Count the lines below that contain the word "Open", and reply with the number alone.

§ Supplied records:
-*-*-

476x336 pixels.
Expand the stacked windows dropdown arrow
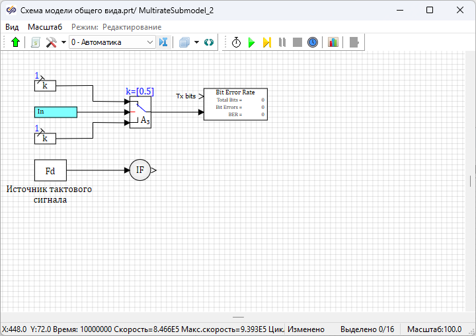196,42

-*-*-

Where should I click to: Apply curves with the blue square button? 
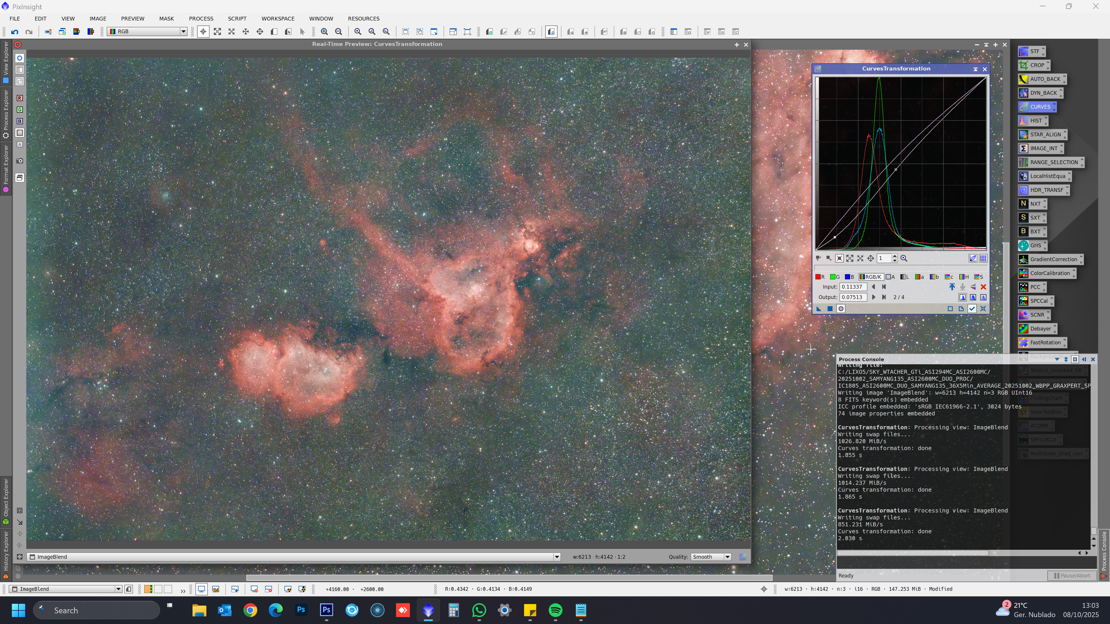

-*-*-

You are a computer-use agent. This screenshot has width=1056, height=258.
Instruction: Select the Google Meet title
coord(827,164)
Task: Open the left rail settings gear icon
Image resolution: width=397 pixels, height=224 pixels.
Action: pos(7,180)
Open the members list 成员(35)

-*-*-

§ Result for this exercise:
2